Recorded data Block Start

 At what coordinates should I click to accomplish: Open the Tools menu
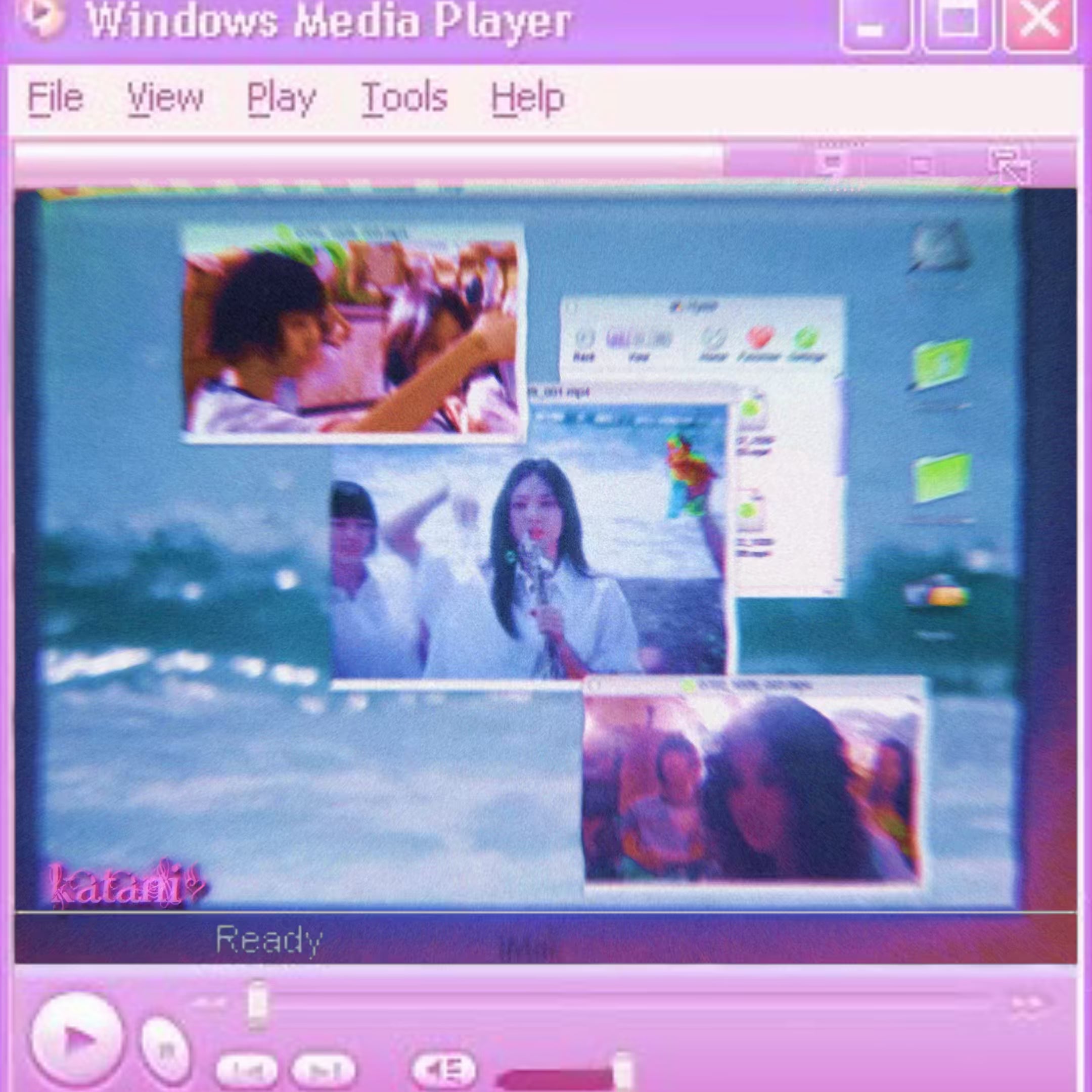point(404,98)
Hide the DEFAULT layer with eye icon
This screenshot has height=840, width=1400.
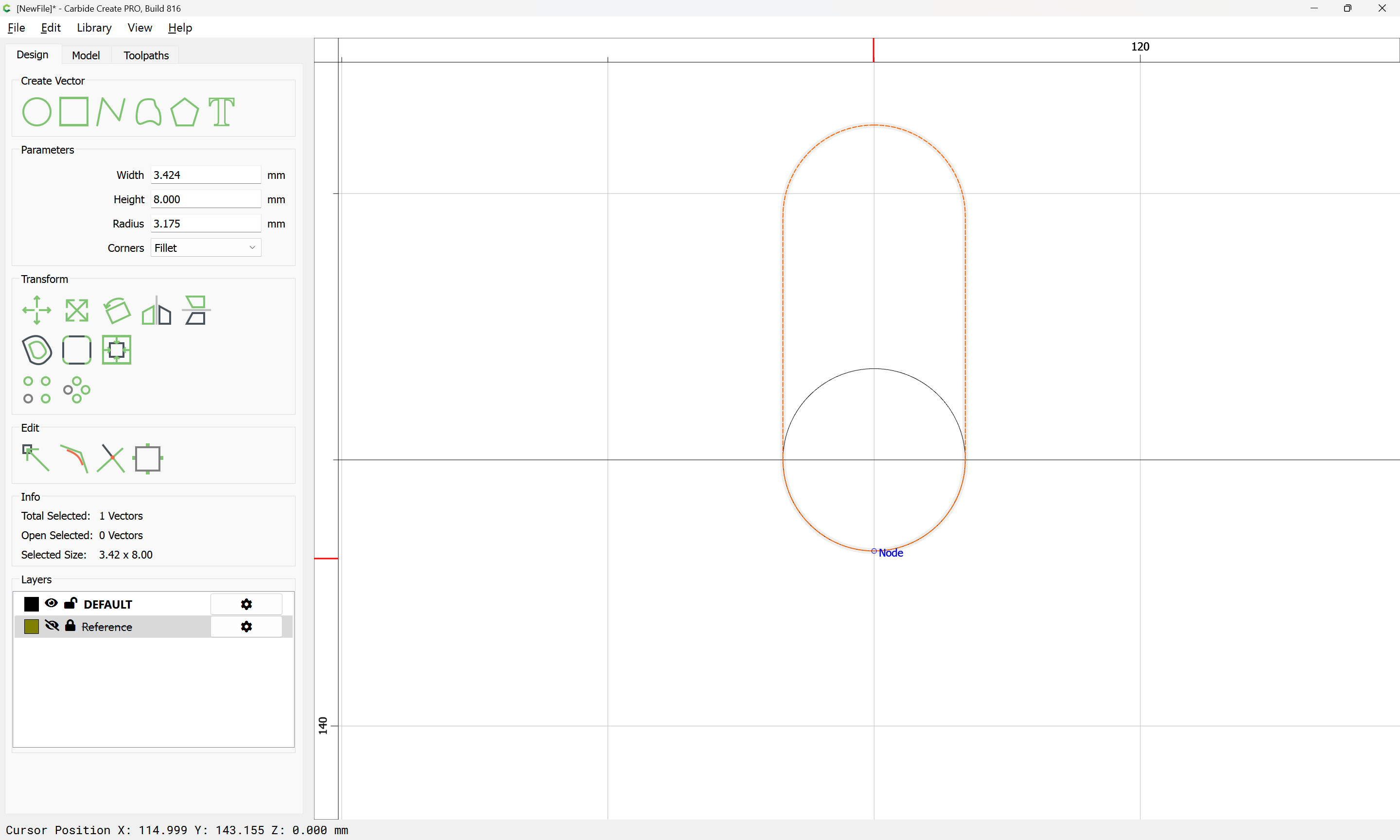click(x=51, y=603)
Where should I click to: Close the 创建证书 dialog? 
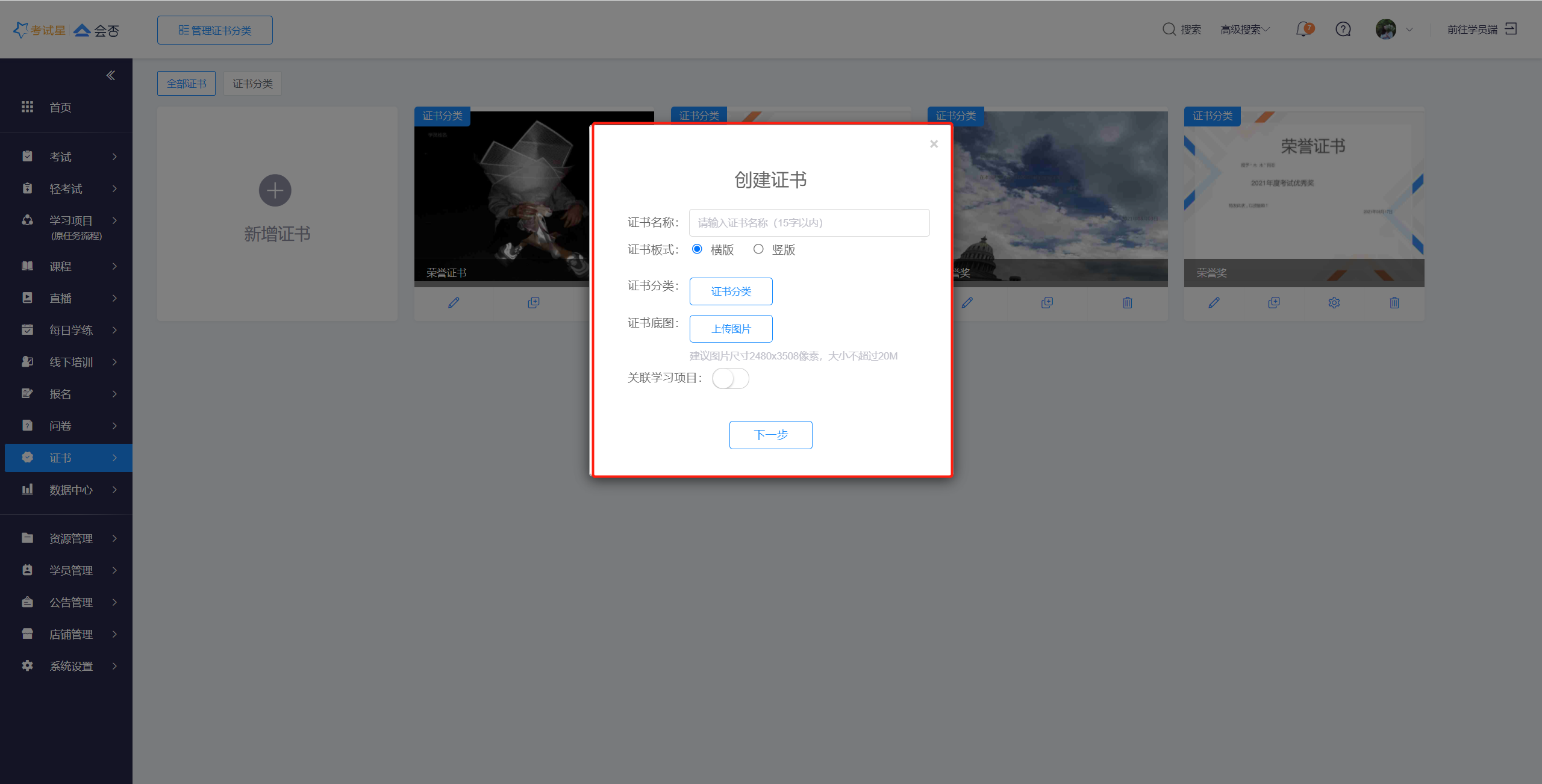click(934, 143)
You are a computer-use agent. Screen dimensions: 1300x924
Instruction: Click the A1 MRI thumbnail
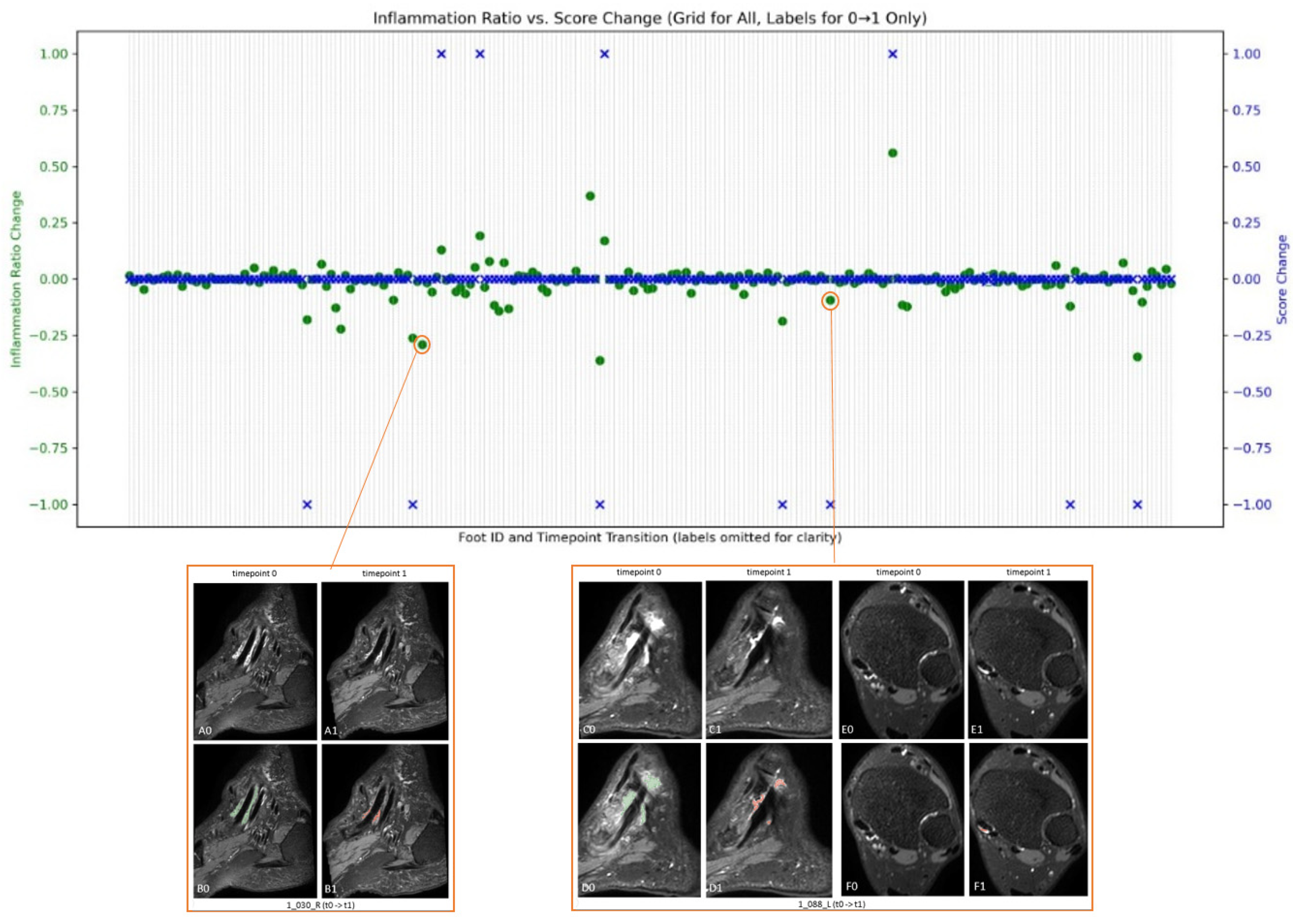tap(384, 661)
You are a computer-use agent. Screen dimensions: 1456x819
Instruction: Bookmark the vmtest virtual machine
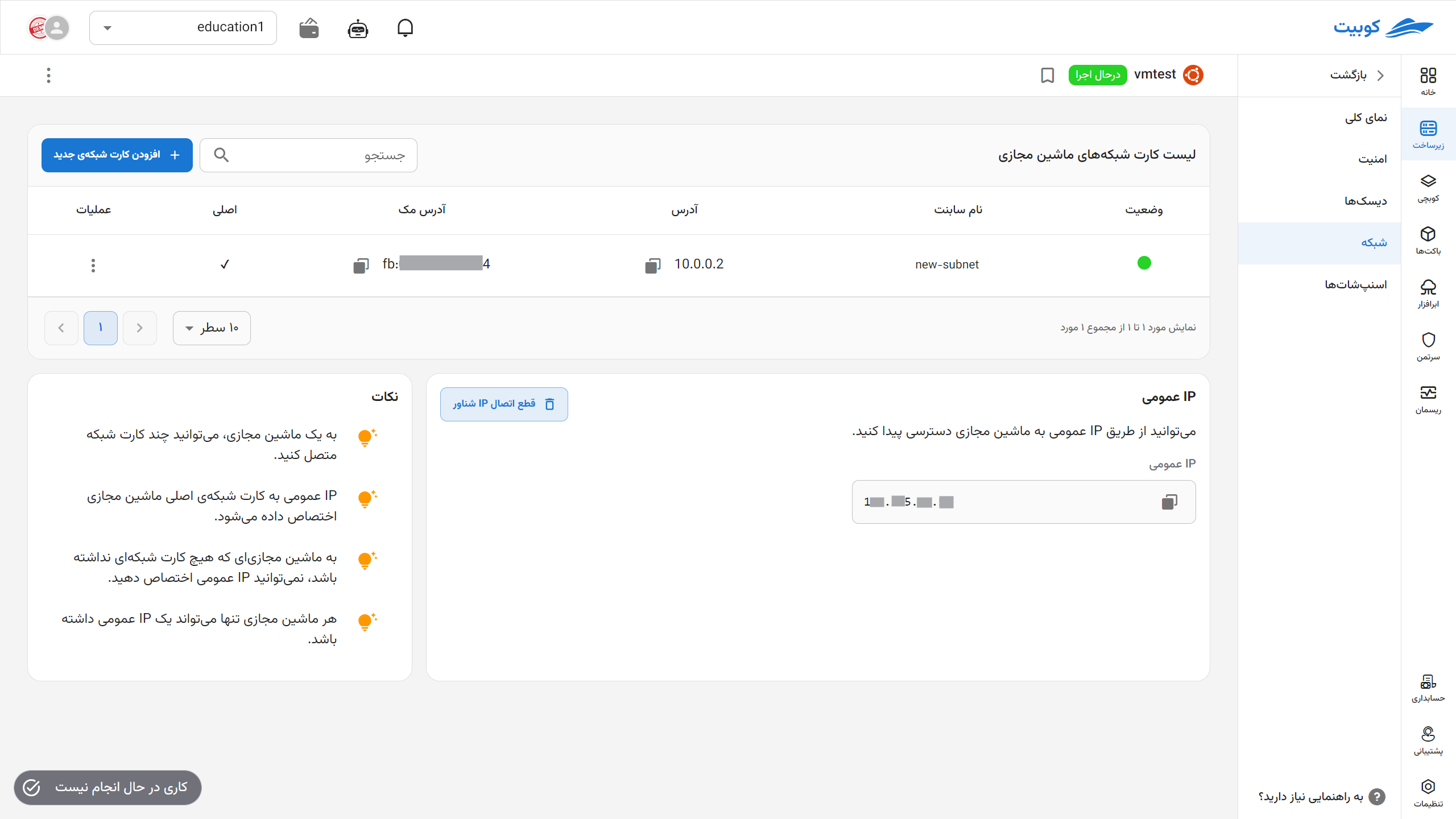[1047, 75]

Recorded data Block End

Instructions for the task
Retrieve all lines from the data that contain the string "agent".

Exercise solution
You are a computer-use agent. Screen dimensions: 1300x924
You are a computer-use agent. Screen dimensions: 1456x819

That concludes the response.